Llevó su narrativa a los foros africanos donde tenía amigos como Sekú Touré y Ben Bella. Se mudó a la Argelia recién emancipada, donde le apoyó Bumedian. Y la OUA puso al fuego el caldero de Canarias. Cada noche emitía La Voz de Canarias Libre, sin que Gobierno de Suárez acertara a contraprogramar su cantata del mencey loco de la colina en plena efervescencia sabandeña. Marcelino Oreja, el hacendoso ministro de Exteriores, se desgañitaba recitando la españolidad de las Islas en los estados africanos procubillistas. Pero llegó un momento en que el canario se les iba a escapar de la jaula. Fue cuando Cubillo se propuso viajar en secreto a Nueva York con Eteki, secretario general de la OUA, para hablar en un comité de la ONU, y el supercomisario Roberto Conesa dio órdenes expeditivas a José Luis Espinosa, infiltrado en las redes de Cubillo. En el Ministerio de la Gobernación se desesperaba el andreotiano Martin Villa. Actuaron las cloacas del Estado. Después Conesa murió de cáncer. En víspera de volar a EE.UU., el 5 de abril de 1978, Cubillo fue apuñalado en el zaguán de su casa, en la Avenida de Pekín, 14, una tarde de fútbl lluviosa, por dos mercenarios españoles que habían militado en el FRAP. Le salvó el fútbol: con las calles desiertas porque jugaba Argelia llegó raudo al hospital, pero jamas pudo librarse de las muletas. Era una suerte de héroe con heridas de guerra cuando regresó a Tenerife y Domingo Pérez Minik lo recibió con un abrazo en el Mencey. A los que estábamos allí la escena nos parecía surreal: el abrazo de Gaceta del Arte al dragón errante que volvía a la isla.

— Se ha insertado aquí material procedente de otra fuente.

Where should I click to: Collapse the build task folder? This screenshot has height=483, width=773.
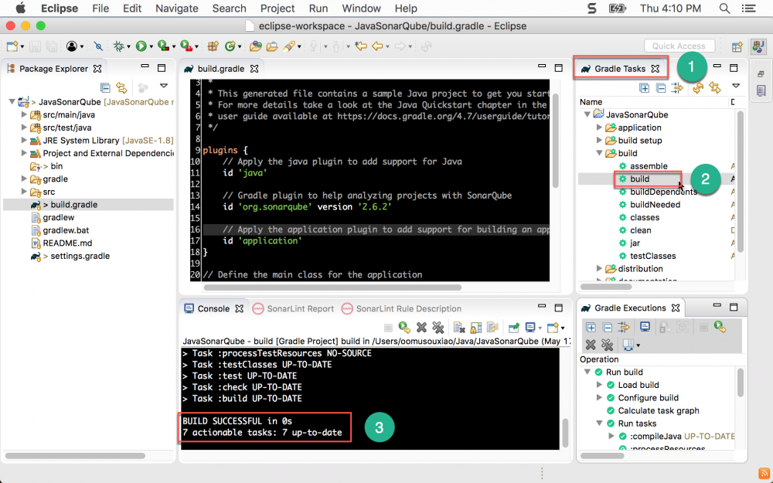click(600, 153)
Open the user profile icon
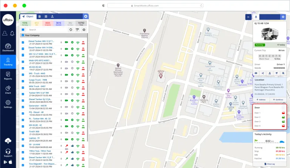Screen dimensions: 290x168 pos(5,33)
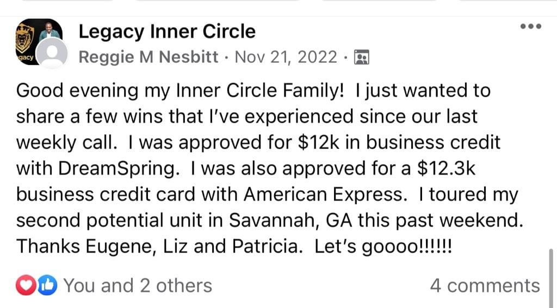View who reacted: You and 2 others
Viewport: 557px width, 308px height.
[138, 285]
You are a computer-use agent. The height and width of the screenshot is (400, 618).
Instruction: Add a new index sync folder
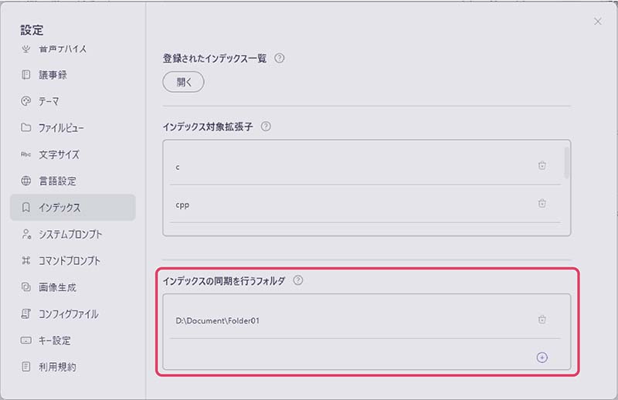coord(542,357)
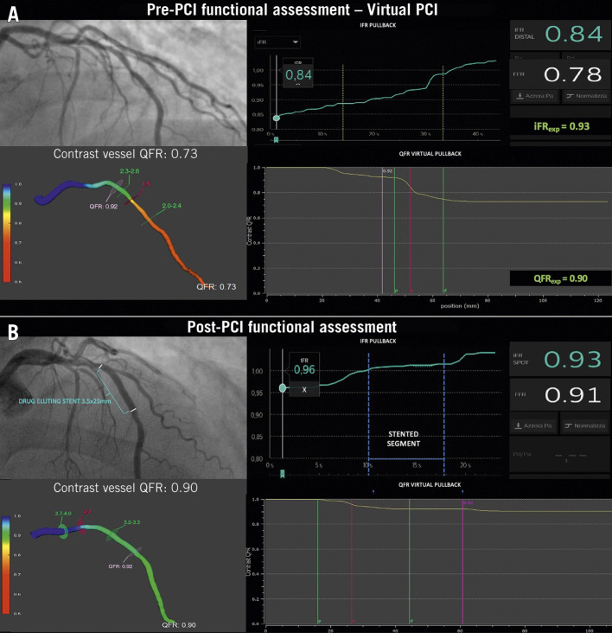Select magenta marker line in post-PCI QFR pullback
Image resolution: width=612 pixels, height=633 pixels.
coord(462,562)
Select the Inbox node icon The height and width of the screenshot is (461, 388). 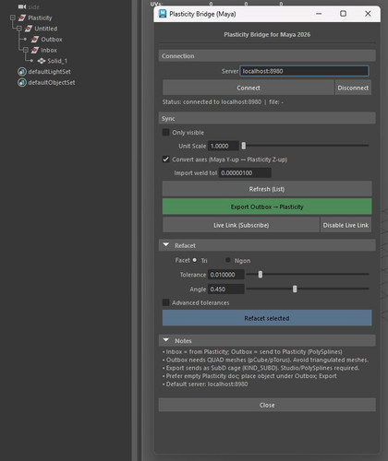pos(35,50)
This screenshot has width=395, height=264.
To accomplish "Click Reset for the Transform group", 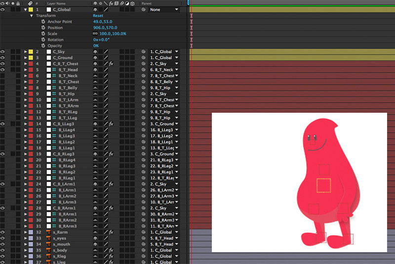I will 98,16.
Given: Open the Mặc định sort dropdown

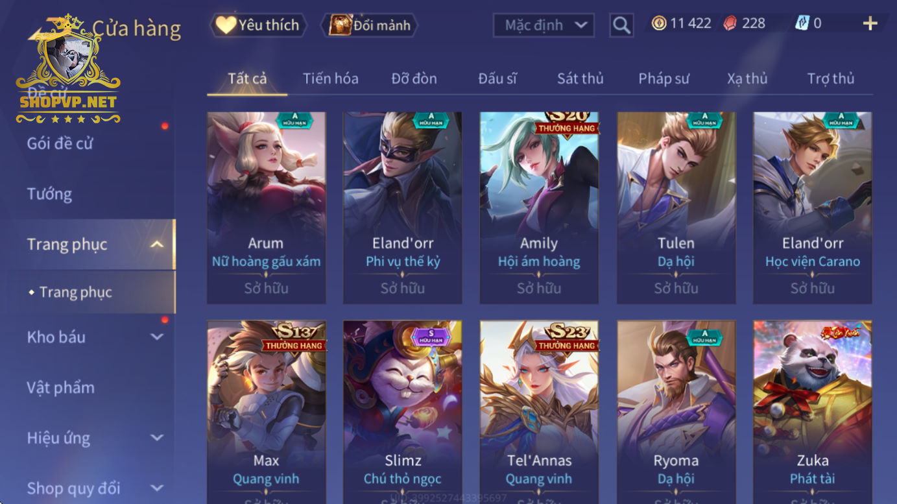Looking at the screenshot, I should pyautogui.click(x=544, y=25).
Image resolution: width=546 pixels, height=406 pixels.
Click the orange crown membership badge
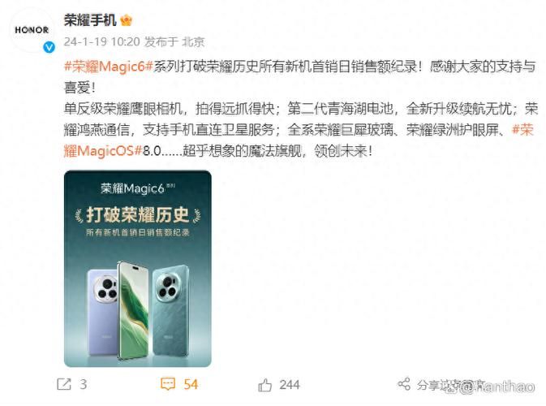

Si se hubiera abortado aquella operación, lo esperaba en el aeropuerto de Roma el siniestro espía alemán Werner Mauss, que tenía una particularidad: trabajaba en compañía de su esposa. Nunca hubiera llegado vivo a las oficinas del comité de los 24 para la descolonización de Naciones Unidas en la ciudad de los rascacielos, donde tenía concertada una audiencia para abordar el dossier canario.
Las bombas caseras de los acólitos de Cubillo parecían inofensivas hasta que costaron la vida a un policía artificiero y ocurrió el accidente de los jumbos en Los Rodeos, en marzo de 1977, el desastre aéreo con más víctimas, después de que estallara un artefacto mpayaco en Gando y se desviaran los vuelos a Tenerife. Cubillo pudo rehacer su vida como abogado en Santa Cruz en un país en democracia, con su fantasmas de las montañas del Atlas, las secuelas físicas del atentado y la sombra del accidente aéreo. Su retorno bajo la presidencia de Felipe González fue producto de un viaje a Argel de su buen amigo Alberto de Armas, que contó con la aquiescencia de Eligio Hernández y otros líderes del PSOE dispuestos a hacer borrón y cuenta nueva. Aquella suerte de Transición canaria, también de feliz desenlace, ha sido borrada de la historia oficial española, al más puro estilo inglés, que cubre el fiasco de Nelson en Tenerife con un tupido velo hasta hoy.